= AIM OF THE TASK =
All entries should be copied exactly; the pictures stay out.

= GIVEN ENTRIES =
★ ★ ★ ★ ★ ★ ★
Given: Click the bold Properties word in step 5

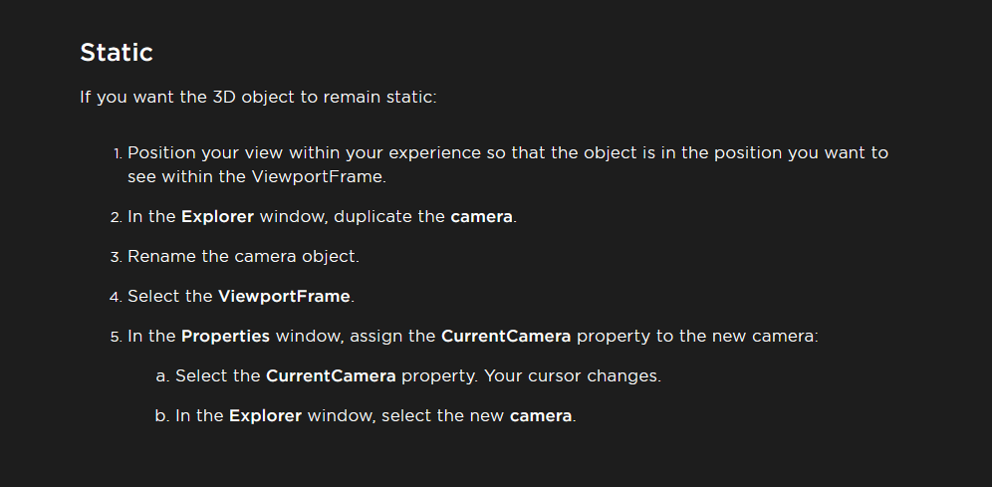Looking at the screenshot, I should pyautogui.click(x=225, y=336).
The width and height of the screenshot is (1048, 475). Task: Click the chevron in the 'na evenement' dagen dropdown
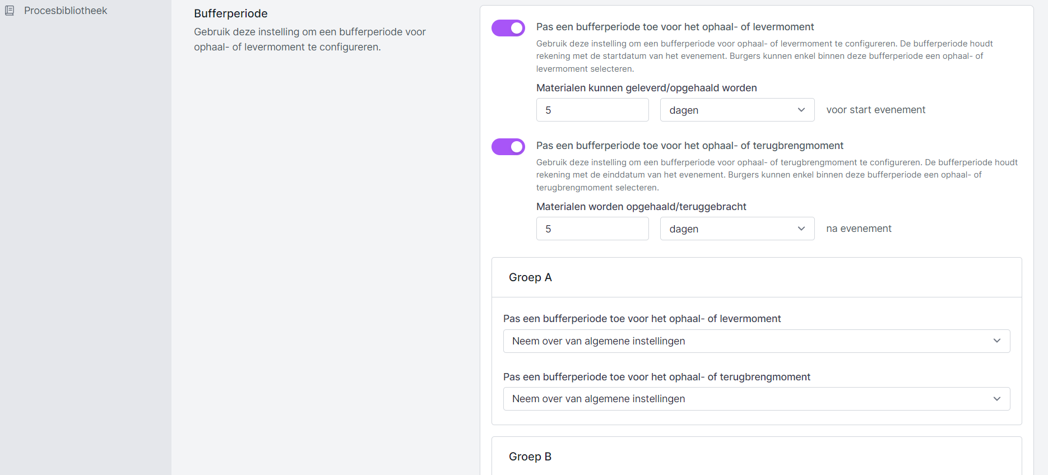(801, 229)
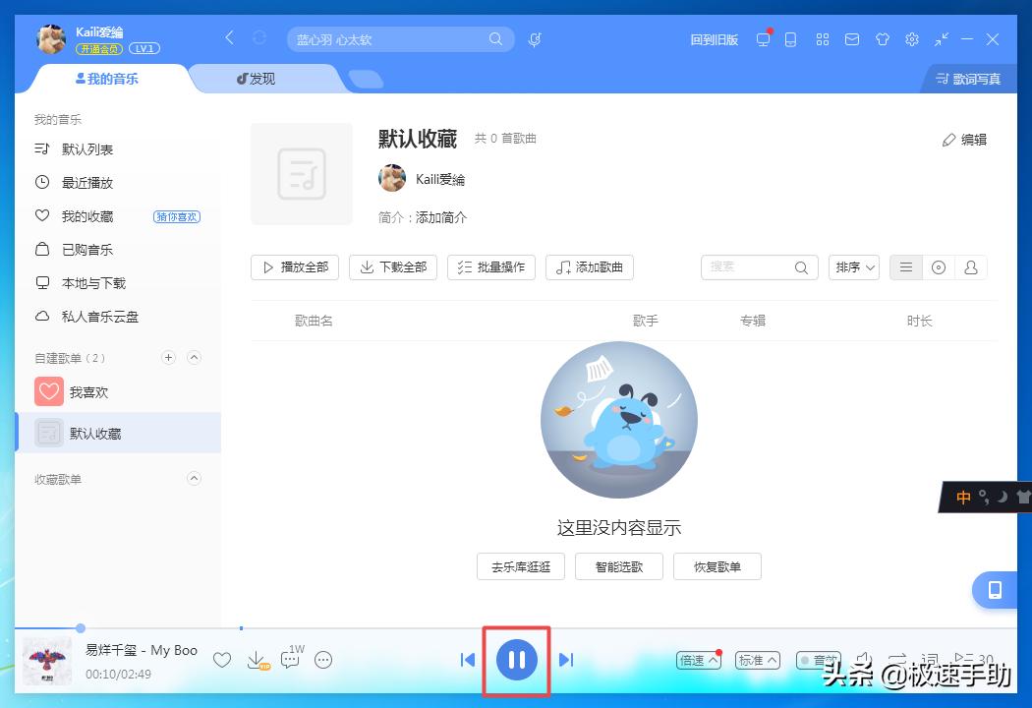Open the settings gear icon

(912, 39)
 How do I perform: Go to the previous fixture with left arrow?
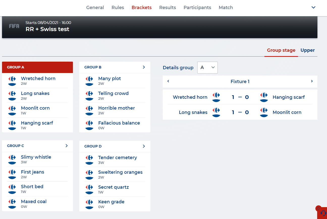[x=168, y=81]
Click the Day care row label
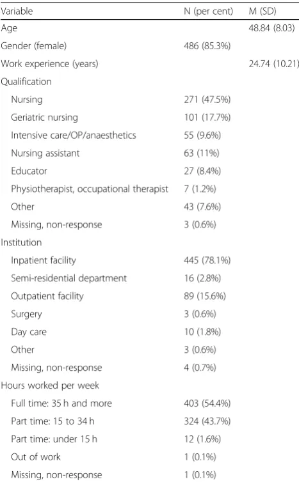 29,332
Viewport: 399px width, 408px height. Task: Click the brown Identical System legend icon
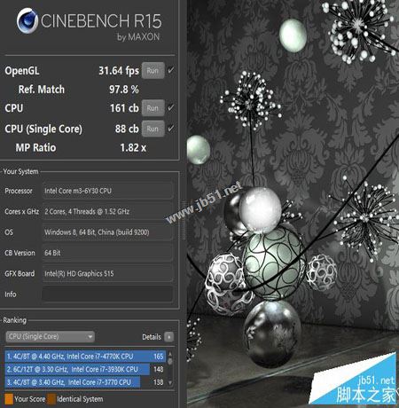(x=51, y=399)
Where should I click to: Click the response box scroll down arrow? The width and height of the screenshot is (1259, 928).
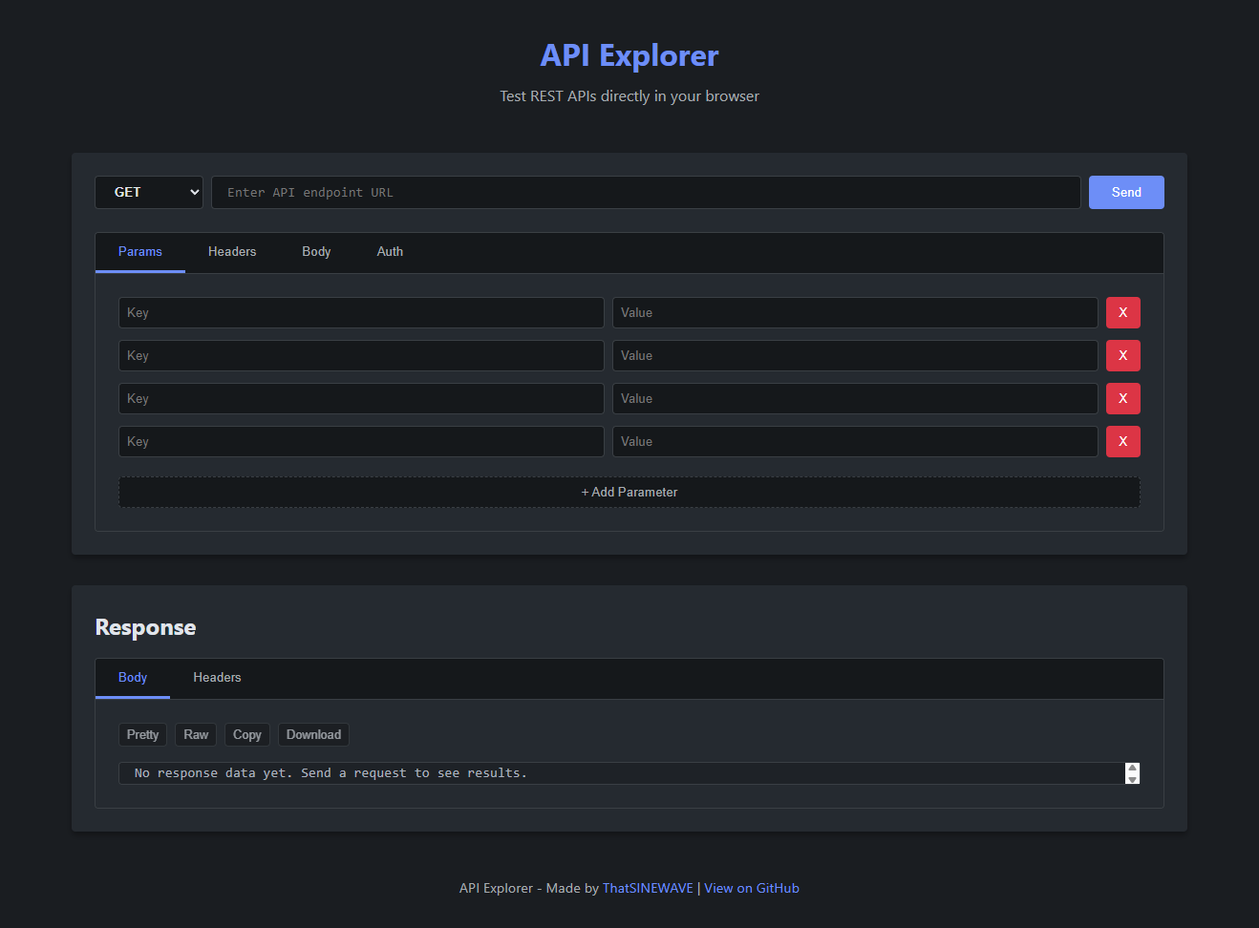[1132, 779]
★ ★ ★ ★ ★ ★ ★
= THE COMPLETED TASK =
Given: Click the bold Properties word in step 5

Looking at the screenshot, I should pyautogui.click(x=225, y=336).
The width and height of the screenshot is (1048, 475). Task: Click the chevron in the 'na evenement' dagen dropdown
(801, 229)
Open the settings gear icon

(912, 39)
 How do I perform: Go to the previous fixture with left arrow?
[x=168, y=81]
Click the Day care row label
 29,332
Viewport: 399px width, 408px height. Task: Click the brown Identical System legend icon
(x=51, y=399)
Where should I click to: Click the response box scroll down arrow? The width and height of the screenshot is (1259, 928).
[1132, 779]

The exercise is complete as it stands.